═══ GIVEN DATA ═══

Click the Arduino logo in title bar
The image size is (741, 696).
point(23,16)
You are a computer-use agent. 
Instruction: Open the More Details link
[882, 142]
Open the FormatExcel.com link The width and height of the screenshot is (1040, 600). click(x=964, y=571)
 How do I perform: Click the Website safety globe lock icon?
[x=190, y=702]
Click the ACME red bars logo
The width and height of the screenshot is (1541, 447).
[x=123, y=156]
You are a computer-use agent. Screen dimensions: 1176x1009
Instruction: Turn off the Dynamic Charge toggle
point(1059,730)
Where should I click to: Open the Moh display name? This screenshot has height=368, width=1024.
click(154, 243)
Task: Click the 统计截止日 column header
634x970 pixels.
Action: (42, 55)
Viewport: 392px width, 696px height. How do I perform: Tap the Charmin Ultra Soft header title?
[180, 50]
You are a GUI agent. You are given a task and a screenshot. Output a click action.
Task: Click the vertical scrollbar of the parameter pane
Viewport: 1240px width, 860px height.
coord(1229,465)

═══

Write out again, exactly, the lines from the one holding "Task: Click the 统计截止日 column header" through the end of the listing, with both ends included.

Task: Click the 统计截止日 column header
634x970 pixels.
Action: (42, 55)
Viewport: 392px width, 696px height. How do I perform: Tap the Charmin Ultra Soft header title?
[180, 50]
You are a GUI agent. You are given a task and a screenshot. Output a click action.
Task: Click the vertical scrollbar of the parameter pane
Viewport: 1240px width, 860px height.
coord(1229,465)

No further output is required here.